*Text section*.
☆ ☆ ☆

After all, there may not be a concrete solution just based on one of these three stakeholders that solves the misinformation problem. A more plausible solution could be a mix of technical, social and policy based ideas.
Finding 1: Image misinformation is highly prevalent in public political WhatsApp groups.
In order to understand the problem of image misinformation, we had 2,500 images manually annotated by three independent journalists. The 2,500 images consists of two sets: (i) a random sample of 500 images taken from our 1.6 million images (random), and (ii) a set of 2,000 most shared images from our data (popular). We sampled these two sets differently in order to get a sense of the underlying distribution of misinformation in the rest of the dataset. We asked the annotators to select from 4 options: 1. Misinformation, 2. Not misinformation, 3. Misinformation already fact checked, 4. Needs concrete fact checking (unclear) (see Methods for details). We also grouped together similar images into clusters, using an image hashing technique that identifies perceptually similar images (Klinger & Starkweather 2010).
First, we compute the prevalence of the various types of misinformation in both the samples (popular and random) and populations of interest. The first two columns of Table 1 show simple proportions of the two types of labeled samples given each majority label. As might be expected, previously fact-checked misinformation is much more common among the most popular images (that is, image clusters), compared with the random sample. In order to estimate the prevalence of these types of images in the broader set of images in the monitored groups, we used standard inverse probability weighting (IPW) estimators and associated standard errors that are widely used in survey sampling to estimate these proportions (Särndal et al. 2003, Lumley 2004). First, we can estimate prevalence among all unique images (i.e., image clusters). Because this gives equal weight to all images, the results are very similar to the random sample. We find that approximately 10% of image shares are obviously (to journalists) misinformation, with 3% more being misinformation that has been previously fact-checked. Clearly, misinformation makes up a substantial portion (13%) of all image sharing in these political groups, even if we are unable to conclusively label many images as misinformation or not.
|Fact checked misinfo||7.0 (0.6)||2.6 (0.7)||2.6 (0.9)||3.2 (0.7)|
|Misinfo||18.8 (0.9)||10.7 (1.4)||9.3 (1.5)||11.1 (1.2)|
|Not misinfo||39.4 (1.2)||43.5 (2.2)||46.2 (2.6)||43.5 (2.1)|
|Unclear||34.9 (1.1)||43.3 (2.2)||41.8 (2.6)||42.2 (2.1)|
Finding 2: Most image misinformation falls into three categories: old images taken out of context, memes and photoshopped images.
Qualitative analysis of the image types reveals that the misinformation covers a wide spectrum of images including historic & religious myths, nationalism and political memes. Many images convey a sense of immediacy, and shock value (violent/graphic images) which makes them spread faster. We created a typology of the various types of image based misinformation.
This will help us understand the different types of deception used.
Based on manual coding, we were able to identify 3 main types of images:
(i) Old images that are taken out of context and reshared,
(ii) images which are manipulated/edited,
(iii) memes – funny, yet misleading images, containing incorrect stats or quotes, and,
(iv) other types of fake images, consisting of health scares, fake alerts, superstitions, etc.

☆ ☆ ☆

*Task instructions*. From the text above on image misinformation, list every option the annotators were asked to choose from when labeling images.

☆ ☆ ☆

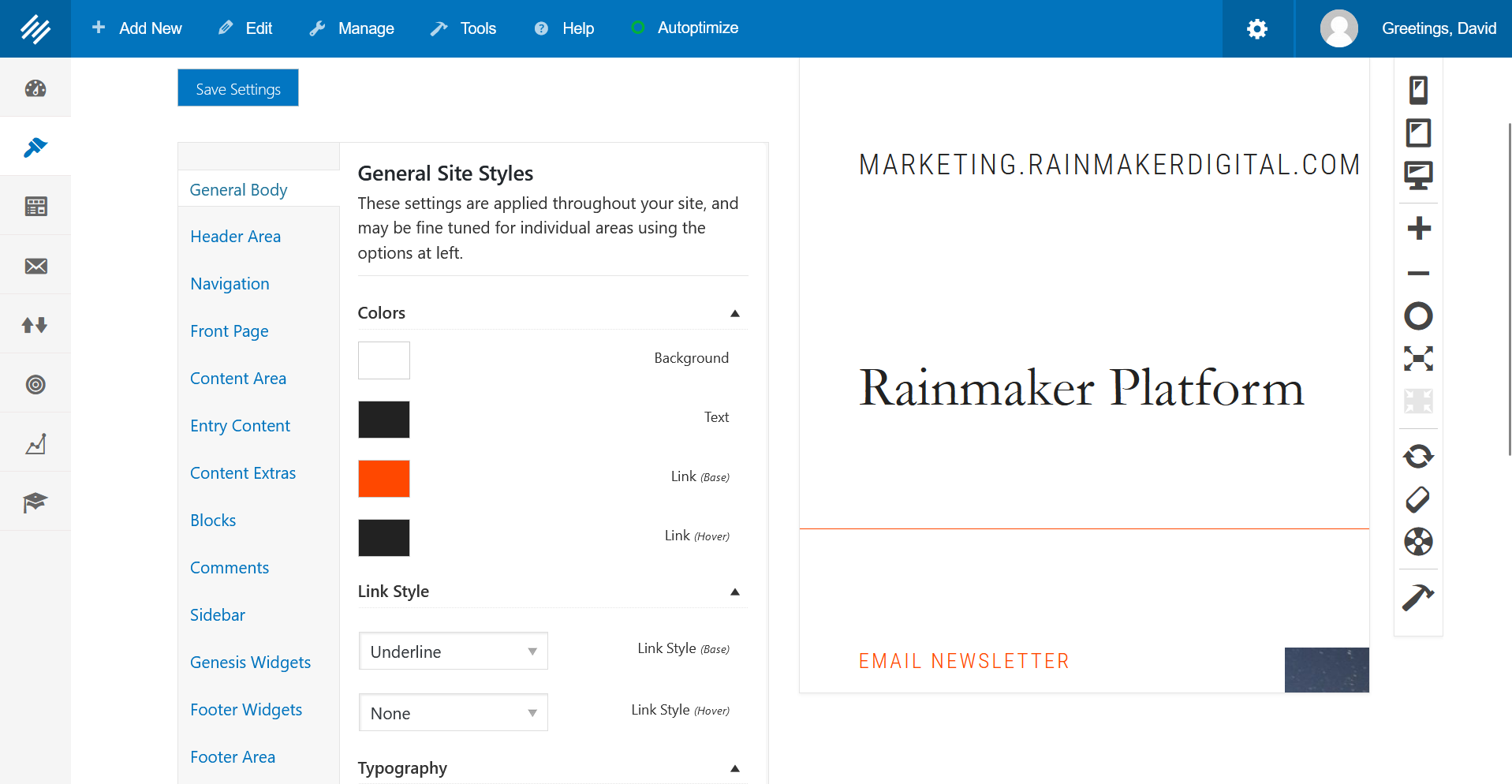Open the Tools menu in top bar

(x=464, y=28)
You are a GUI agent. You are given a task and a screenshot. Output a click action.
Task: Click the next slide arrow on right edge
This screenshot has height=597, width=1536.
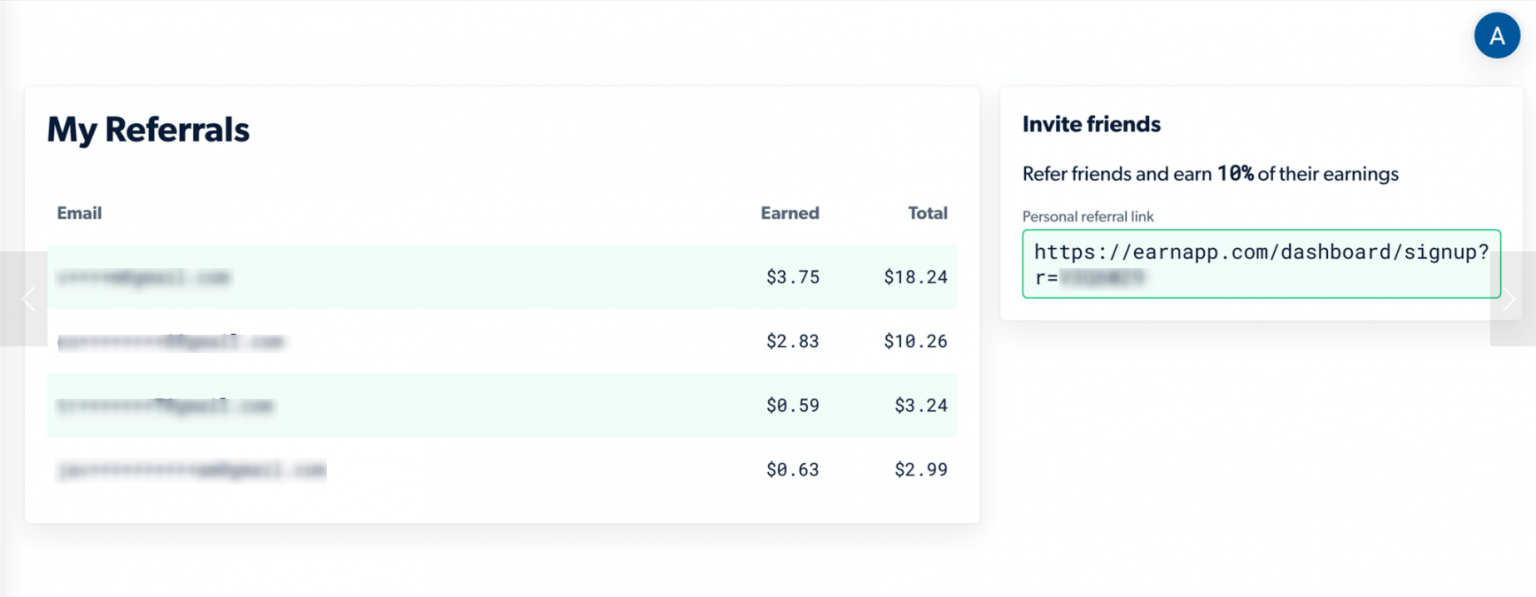coord(1510,299)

☆ ☆ ☆

*Answer below*.
1. Misinformation
2. Not misinformation
3. Misinformation already fact checked
4. Needs concrete fact checking (unclear)